Reproduce the part of the listing that opens with the line containing "is (1259, 672)." and runs to the end of the listing, swapping "coordinate pair" for "pair of values" and changing nothing else.
BEGIN EXERCISE DATA
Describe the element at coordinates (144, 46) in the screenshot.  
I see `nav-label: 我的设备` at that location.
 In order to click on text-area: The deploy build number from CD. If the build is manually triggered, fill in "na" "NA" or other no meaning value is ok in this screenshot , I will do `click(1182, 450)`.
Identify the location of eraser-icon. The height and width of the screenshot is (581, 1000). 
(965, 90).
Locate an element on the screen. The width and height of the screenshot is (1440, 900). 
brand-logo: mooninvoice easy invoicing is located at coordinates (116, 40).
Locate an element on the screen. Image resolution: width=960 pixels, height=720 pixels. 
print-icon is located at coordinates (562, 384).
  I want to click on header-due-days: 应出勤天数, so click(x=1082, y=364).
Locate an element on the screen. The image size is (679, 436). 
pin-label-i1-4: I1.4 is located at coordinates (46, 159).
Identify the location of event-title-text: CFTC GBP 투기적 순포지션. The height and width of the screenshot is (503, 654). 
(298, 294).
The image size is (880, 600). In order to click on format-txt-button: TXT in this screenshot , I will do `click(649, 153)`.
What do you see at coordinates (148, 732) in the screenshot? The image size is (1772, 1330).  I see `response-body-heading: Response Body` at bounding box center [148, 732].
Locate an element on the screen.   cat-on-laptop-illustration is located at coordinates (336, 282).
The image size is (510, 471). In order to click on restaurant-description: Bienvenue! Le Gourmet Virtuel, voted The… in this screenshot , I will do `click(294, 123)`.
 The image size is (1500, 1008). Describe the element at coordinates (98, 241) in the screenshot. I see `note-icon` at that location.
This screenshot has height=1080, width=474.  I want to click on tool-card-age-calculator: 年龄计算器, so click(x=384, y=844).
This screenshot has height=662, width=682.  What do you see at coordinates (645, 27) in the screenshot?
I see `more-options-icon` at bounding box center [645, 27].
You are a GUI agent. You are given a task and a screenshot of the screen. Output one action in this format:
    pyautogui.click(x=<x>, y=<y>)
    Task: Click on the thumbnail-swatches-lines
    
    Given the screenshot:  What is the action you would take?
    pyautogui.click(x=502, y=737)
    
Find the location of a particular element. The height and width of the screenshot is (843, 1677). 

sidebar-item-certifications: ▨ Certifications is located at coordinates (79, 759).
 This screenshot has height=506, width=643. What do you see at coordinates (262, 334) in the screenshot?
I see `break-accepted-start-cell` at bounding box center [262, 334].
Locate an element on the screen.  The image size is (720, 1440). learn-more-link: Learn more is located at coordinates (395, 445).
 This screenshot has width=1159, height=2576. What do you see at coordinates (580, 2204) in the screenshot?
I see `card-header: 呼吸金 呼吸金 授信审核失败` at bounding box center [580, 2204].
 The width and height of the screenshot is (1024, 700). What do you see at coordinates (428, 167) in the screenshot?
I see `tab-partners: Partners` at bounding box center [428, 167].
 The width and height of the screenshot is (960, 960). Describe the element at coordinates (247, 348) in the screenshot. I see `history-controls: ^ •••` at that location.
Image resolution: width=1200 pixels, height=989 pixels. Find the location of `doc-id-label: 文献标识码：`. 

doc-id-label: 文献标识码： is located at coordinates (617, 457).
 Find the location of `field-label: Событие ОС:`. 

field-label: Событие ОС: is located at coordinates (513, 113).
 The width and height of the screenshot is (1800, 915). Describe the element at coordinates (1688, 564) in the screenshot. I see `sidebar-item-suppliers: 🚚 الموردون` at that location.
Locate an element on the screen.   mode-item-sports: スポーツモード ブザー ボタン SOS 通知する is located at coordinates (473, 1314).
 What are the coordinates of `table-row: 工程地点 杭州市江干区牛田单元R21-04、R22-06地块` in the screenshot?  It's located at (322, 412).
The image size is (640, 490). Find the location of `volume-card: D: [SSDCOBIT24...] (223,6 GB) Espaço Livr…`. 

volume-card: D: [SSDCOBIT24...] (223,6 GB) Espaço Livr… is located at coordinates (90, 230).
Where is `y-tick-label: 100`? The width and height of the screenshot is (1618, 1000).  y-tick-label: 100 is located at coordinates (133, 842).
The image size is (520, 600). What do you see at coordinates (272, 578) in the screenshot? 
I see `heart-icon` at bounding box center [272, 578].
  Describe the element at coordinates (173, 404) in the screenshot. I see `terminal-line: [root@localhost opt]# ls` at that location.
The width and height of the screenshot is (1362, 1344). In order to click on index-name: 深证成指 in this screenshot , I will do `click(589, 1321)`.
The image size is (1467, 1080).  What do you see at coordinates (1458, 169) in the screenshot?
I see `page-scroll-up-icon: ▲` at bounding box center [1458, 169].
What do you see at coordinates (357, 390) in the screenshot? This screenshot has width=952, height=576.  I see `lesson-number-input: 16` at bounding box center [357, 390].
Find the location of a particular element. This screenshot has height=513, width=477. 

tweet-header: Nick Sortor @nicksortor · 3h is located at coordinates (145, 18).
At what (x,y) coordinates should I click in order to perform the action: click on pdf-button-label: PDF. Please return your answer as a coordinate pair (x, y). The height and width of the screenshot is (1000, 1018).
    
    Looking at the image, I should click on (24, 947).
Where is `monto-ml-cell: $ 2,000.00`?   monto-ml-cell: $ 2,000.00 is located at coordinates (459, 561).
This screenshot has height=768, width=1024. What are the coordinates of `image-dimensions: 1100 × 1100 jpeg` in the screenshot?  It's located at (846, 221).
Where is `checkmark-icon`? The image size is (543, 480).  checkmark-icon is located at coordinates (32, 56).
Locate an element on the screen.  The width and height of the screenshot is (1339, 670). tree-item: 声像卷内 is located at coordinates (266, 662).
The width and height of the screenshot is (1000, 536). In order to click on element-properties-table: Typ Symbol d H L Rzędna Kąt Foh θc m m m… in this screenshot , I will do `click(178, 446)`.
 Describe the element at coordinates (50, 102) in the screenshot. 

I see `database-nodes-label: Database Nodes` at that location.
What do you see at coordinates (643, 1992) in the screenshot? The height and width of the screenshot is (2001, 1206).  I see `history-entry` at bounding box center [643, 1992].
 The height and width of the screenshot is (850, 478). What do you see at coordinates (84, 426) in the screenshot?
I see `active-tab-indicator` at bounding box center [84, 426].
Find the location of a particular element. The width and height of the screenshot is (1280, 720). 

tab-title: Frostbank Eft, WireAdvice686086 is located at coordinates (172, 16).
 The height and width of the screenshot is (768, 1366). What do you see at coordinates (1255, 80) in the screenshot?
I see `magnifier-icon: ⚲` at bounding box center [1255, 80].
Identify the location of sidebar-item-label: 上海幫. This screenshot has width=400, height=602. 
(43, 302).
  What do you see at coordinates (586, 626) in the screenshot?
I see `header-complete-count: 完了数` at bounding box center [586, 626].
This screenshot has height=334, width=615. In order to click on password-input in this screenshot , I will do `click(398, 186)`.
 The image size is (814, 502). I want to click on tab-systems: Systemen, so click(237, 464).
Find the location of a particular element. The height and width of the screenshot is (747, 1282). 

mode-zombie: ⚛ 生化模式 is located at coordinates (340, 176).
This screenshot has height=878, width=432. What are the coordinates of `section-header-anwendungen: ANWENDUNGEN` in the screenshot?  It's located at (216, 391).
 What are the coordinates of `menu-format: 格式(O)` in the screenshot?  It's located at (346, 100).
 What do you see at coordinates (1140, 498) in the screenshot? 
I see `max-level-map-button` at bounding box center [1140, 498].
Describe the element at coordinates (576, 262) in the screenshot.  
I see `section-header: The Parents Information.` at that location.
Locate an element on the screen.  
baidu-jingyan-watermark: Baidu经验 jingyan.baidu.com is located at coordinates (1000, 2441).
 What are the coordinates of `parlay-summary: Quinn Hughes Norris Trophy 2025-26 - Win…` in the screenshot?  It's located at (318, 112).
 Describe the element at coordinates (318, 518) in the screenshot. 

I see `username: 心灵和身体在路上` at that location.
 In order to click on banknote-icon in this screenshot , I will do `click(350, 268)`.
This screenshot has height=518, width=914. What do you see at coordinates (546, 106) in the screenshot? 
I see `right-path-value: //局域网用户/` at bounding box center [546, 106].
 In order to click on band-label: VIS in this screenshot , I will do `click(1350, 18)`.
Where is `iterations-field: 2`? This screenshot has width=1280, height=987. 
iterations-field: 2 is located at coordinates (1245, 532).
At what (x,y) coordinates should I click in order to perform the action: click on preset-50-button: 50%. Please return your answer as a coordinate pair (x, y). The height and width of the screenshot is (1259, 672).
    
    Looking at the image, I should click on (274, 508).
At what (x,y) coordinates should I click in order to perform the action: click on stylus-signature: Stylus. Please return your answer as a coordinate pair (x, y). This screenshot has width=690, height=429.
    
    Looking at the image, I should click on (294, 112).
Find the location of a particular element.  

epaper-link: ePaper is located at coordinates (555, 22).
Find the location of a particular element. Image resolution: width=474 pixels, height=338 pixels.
END EXERCISE DATA
FINAL ANSWER:
At what (x,y) coordinates should I click in order to perform the action: click on preset-50-button: 50%. Please return your answer as a pair of values (x, y). The height and width of the screenshot is (1259, 672).
    
    Looking at the image, I should click on (274, 508).
At what (x,y) coordinates should I click in order to perform the action: click on stylus-signature: Stylus. Please return your answer as a pair of values (x, y). This screenshot has width=690, height=429.
    
    Looking at the image, I should click on (294, 112).
Find the location of a particular element.  

epaper-link: ePaper is located at coordinates (555, 22).
Find the location of a particular element. Image resolution: width=474 pixels, height=338 pixels.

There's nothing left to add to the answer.